Aujourd’hui, il n’y a plus de coraux dans ce secteur, constate-t-il, amer.
Les tentatives ont été longues et laborieuses mais selon ce chercheur, le partage de savoirs avec des scientifiques du monde entier – Israël, Fidji, Indonésie ou Philippines – a permis d’élaborer des méthodes efficaces pour sauvegarder les coraux.
50 000 coraux en gestation
La surpêche, le dragage des fonds marins, les fortes intempéries ou encore l’acidification des océans sont les grandes menaces pesant sur les récifs, qui se voient privés de sources de lumière, de protection ou encore de nourriture.

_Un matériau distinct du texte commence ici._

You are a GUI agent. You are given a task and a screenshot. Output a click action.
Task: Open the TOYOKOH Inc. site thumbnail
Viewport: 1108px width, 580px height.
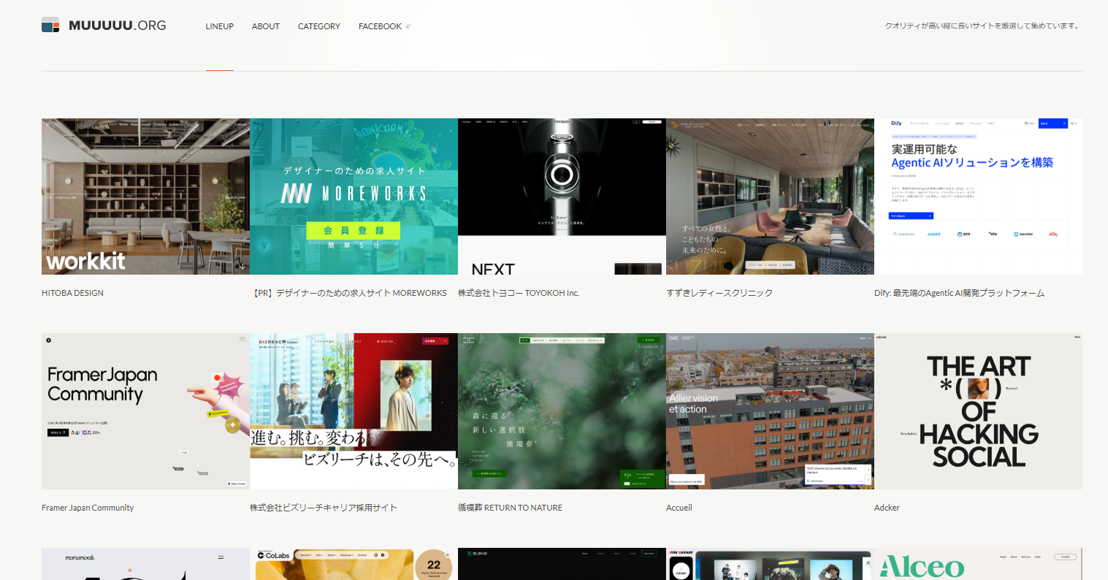[x=562, y=196]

Bien qu’ils aient l’aspect de plantes ou de petits rochers, les coraux sont des animaux très fragiles, appartenant à la même famille que les méduses ou les anémones. Ils se reproduisent en relâchant dans l’eau œufs et spermatozoïdes.
En Floride et dans les Caraïbes, la majeure partie du travail de sauvegarde est assurée par la Fondation de restauration du corail (CRF), qui s’appuie sur une dizaine de salariés et une armée de bénévoles.
C’est le Recovery Act, initié par la Maison Blanche pour relancer l’économie après la crise financière de 2008, qui a dans un premier temps permis d’allouer à la CRF et l’Université de Miami l’essentiel des financements nécessaires pour ce travail.
Mais les dons ont également afflué, si bien que « nous atteignons aujourd’hui un stade de croissance explosif », explique Ken Nedimyer, président de la CRF.
La Fondation dispose désormais de 500 « arbres » artificiels en Floride, permettant de faire pousser entre 40 et 50 000 coraux en même temps, explique-t-il.
Dès l’âge de 14 ans, il est possible d’assister la CRF dans sa vaste tâche, après avoir suivi les leçons d’un moniteur de plongée spécialisé.
« C’est bien plus difficile que ça n’en a l’air quand on est sur la terre ferme », explique une monitrice, Patti Gross.
Mais « c’est véritablement gratifiant au bout du compte », assure-t-elle, après avoir formé quelque 250 personnes à ce très spécial jardinage des mers.